[SHORT TASK 1] Convert everything in the listing below, from the line containing "Where should I" down to the end of the listing, into a Markdown table with the columns Row and Line, leaving out any blank lines.

[TEXT BLOCK]

Inconveniently, the list of intrinsic functions is quite long and does not seem to follow a pattern.  ERROR_NUMBER and @@TRANCOUNT also force a serial plan, @@ERROR and @@NESTLEVEL do not.  The T-SQL scalar function restriction is also a bit sneaky.  Any reference to a table (or view) with a computed column that uses a T-SQL scalar function will result in a serial plan, even if the problematic column is not referenced in the query.

These query features are examples that require a serial zone in the plan:

  • TOP
  • Sequence project (e.g. ROW_NUMBER, RANK)
  • Multi-statement T-SQL table-valued functions
  • Backward range scans (forward is fine)
  • Global scalar aggregates
  • Common sub-expression spools
  • Recursive CTEs

The information presented above is based on the original list published by Craig Freedman, and updated for 2008 R2.

One way to check that a query does not have any parallelism-inhibiting components is to test the query using a CPU cost multiplier.  This should only be done on a private test system where you are able to flush the whole plan cache after testing.  The idea is to use an undocumented and unsupported DBCC command to temporarily increase the CPU cost of the query plan operators.  It is not a fool-proof test (some rare parallelizable queries will not generate a parallel plan with this technique) but it is quite reliable:

-- Query to test
FROM Production.Product AS p 
LEFT JOIN Production.TransactionHistory AS th ON 
    p.ProductID = th.ProductID

The final commands to reset the CPU weighting factor and flush the plan cache are very important.

If you get an parallel estimated plan for a particular test query, it shows that a parallel plan is at least possible.  Varying the value passed to the DBCC command adjusts the multiplier applied to normal CPU costs, so you will likely see different plans for different values.  The illustrated factor of a thousand is often enough to produce a parallel estimated plan, but you may need to experiment with higher values.  It is not recommended to use estimated plans obtained using this technique directly in USE PLAN hints or plan guides because these are not plans the optimizer would ever produce naturally.  To be clear, direct use of the plans would likely render a production system unsupported and the person responsible might be fired, shot, or possibly both.

Cardinality Estimation Errors

If there is nothing that absolutely prevents parallelism in the target query, the optimizer may still choose a serial alternative if it has a lower estimated cost.  For that reason, there are a couple of things we can do to promote the parallel option here, all based on the very sound notion of giving the optimizer accurate information to base its estimates on.  The considerations here go well beyond just ensuring statistics are up-to-date, or building them with the FULLSCAN option.  For example, depending on the nature of the query, you may need to provide all or some of the following:

  • Multi-column statistics (for correlations)
  • Filtered statistics or indexes (for more histogram steps)
  • Computed columns on filtering expressions in the query (avoid cardinality guesses)
  • Good constraint information (foreign keys and check constraints)
  • Materialize parts of the query in temporary tables (more accurate statistics in deep plans)
  • Regular hints such as OPTIMIZE FOR

In general, anything you can do to ensure that estimated row counts are close to the runtime values will help the optimizer cost the serial and parallel alternatives more accurately.  Many failures to choose a parallel plan are caused by inaccurate row counts.

[SHORT TASK 2] Output the passage from the text above on parallel query plans, everything from "Cardinality Estimation Errors" down to "(avoid cardinality guesses)".

[EXERCISE DATA]
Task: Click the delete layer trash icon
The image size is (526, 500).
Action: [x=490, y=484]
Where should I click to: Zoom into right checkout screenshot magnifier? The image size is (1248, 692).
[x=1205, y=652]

[RESULT 1]
| Row | Line |
|---|---|
| 1 | Where should I click to: Zoom into right checkout screenshot magnifier? The image size is (1248, 692). |
| 2 | [x=1205, y=652] |

[RESULT 2]
Cardinality Estimation Errors

If there is nothing that absolutely prevents parallelism in the target query, the optimizer may still choose a serial alternative if it has a lower estimated cost.  For that reason, there are a couple of things we can do to promote the parallel option here, all based on the very sound notion of giving the optimizer accurate information to base its estimates on.  The considerations here go well beyond just ensuring statistics are up-to-date, or building them with the FULLSCAN option.  For example, depending on the nature of the query, you may need to provide all or some of the following:

  • Multi-column statistics (for correlations)
  • Filtered statistics or indexes (for more histogram steps)
  • Computed columns on filtering expressions in the query (avoid cardinality guesses)